◆ WHAT TO PRODUCE
Can you copy the material below word for word, starting at the line that contains "Select checkbox for" and ending at the line that contains "tap(855, 84)"? Include both of those lines.

◆ Material on finding words and elements

──────────

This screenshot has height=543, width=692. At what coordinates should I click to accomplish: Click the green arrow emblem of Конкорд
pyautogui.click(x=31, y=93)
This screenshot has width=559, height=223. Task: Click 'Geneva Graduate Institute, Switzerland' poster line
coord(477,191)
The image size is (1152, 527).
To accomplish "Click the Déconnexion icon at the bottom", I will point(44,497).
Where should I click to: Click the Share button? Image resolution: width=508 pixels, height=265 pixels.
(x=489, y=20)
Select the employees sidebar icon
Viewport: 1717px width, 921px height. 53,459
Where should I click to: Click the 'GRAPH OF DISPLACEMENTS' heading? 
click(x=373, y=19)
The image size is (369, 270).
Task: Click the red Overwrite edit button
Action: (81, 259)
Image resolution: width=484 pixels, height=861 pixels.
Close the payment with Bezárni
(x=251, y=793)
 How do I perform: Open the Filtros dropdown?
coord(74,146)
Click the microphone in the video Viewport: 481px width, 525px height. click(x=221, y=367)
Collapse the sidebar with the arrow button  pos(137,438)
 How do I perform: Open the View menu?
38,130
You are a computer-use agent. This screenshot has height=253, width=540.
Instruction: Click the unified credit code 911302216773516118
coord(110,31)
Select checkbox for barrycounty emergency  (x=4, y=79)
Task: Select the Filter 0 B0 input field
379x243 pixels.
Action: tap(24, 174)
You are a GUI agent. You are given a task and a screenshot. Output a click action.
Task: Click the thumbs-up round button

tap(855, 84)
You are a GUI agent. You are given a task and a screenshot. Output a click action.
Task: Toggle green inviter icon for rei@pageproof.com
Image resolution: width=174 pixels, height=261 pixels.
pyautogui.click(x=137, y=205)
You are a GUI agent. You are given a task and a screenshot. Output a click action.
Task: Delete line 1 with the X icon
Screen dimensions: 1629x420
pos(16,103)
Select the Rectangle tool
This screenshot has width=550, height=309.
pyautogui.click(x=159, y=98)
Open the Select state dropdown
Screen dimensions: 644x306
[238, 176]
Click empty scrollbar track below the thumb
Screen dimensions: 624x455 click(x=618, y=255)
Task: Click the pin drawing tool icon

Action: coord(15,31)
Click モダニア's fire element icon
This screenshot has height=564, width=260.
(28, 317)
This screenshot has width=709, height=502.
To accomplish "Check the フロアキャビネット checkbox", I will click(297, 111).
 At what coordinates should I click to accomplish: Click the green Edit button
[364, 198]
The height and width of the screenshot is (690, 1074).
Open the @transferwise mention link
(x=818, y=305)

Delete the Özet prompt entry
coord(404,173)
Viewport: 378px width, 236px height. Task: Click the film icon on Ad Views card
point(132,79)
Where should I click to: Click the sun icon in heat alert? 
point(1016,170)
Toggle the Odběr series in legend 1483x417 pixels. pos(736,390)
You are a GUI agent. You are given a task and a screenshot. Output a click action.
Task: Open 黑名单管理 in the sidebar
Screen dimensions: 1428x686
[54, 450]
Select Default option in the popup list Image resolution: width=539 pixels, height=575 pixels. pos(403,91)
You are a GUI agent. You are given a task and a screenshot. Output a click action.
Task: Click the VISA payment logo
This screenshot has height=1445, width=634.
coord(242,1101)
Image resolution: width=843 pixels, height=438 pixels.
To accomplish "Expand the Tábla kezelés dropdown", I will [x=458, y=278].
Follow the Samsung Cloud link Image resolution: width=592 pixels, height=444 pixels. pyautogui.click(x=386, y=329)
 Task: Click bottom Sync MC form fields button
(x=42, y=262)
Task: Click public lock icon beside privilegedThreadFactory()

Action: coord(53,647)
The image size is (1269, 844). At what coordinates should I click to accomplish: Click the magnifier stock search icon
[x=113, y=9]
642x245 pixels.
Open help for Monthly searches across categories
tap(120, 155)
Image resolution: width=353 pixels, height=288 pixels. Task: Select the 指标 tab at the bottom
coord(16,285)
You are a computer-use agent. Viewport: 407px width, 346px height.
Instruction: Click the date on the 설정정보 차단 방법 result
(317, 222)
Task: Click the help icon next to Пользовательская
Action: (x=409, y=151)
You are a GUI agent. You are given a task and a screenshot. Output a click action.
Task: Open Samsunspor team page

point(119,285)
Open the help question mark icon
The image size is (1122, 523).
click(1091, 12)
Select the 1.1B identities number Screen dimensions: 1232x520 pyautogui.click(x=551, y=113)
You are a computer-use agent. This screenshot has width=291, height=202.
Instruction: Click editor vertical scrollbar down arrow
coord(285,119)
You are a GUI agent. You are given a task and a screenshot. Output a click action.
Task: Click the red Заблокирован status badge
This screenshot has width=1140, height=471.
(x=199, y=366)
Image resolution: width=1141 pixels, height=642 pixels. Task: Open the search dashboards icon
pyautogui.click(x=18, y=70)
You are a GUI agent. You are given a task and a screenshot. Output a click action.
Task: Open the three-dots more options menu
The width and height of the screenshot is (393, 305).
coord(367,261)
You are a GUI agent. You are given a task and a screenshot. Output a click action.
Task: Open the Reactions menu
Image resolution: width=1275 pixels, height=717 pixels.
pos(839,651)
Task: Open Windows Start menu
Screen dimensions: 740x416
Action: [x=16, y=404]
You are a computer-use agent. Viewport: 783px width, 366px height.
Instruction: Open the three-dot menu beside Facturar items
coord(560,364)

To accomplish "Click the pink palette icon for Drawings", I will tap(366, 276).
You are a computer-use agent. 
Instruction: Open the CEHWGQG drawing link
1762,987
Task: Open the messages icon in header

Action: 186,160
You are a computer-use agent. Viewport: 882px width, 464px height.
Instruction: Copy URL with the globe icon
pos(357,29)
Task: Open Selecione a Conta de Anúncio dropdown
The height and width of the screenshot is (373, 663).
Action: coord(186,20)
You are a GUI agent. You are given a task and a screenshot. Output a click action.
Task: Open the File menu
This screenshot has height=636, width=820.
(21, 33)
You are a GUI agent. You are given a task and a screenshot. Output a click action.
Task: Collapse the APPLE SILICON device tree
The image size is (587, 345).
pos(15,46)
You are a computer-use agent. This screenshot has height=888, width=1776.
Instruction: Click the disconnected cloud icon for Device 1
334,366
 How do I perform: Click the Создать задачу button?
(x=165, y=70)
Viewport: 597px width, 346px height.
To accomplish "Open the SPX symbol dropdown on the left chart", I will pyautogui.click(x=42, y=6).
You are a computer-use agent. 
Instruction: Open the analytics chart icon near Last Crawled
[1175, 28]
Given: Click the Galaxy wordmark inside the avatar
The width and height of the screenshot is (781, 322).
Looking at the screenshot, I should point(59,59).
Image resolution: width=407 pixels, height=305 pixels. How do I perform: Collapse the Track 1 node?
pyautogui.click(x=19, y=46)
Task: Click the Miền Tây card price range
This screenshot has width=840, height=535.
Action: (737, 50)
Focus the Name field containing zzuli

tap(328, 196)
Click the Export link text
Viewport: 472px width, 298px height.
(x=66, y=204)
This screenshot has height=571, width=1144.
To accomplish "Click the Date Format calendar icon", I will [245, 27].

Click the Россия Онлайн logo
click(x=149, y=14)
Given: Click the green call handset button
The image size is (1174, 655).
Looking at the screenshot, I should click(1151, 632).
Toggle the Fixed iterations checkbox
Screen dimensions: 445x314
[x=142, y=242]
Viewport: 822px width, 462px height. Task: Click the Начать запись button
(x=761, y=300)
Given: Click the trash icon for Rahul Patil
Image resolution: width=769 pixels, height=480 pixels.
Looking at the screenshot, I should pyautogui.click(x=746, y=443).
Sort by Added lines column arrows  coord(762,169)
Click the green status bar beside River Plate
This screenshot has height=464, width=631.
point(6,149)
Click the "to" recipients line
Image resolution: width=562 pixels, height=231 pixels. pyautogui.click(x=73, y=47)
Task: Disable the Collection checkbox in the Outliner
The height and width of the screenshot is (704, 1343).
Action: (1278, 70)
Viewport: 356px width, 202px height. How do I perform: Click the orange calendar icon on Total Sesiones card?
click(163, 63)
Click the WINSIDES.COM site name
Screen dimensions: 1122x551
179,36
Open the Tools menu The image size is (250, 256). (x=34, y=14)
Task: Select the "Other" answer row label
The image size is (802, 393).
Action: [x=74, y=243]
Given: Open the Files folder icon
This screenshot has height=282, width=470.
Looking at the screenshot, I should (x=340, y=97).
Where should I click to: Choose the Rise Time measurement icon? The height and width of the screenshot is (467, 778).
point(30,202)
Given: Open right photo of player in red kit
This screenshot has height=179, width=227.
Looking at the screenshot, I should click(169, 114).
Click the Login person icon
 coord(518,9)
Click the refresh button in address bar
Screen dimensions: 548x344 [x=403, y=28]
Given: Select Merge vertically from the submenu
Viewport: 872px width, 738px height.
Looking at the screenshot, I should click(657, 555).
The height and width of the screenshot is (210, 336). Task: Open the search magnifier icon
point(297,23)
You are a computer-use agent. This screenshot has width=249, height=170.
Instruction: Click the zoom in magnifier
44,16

──────────

◆ EXERCISE RESULT
Select checkbox for barrycounty emergency  (x=4, y=79)
Task: Select the Filter 0 B0 input field
379x243 pixels.
Action: tap(24, 174)
You are a GUI agent. You are given a task and a screenshot. Output a click action.
Task: Click the thumbs-up round button

tap(855, 84)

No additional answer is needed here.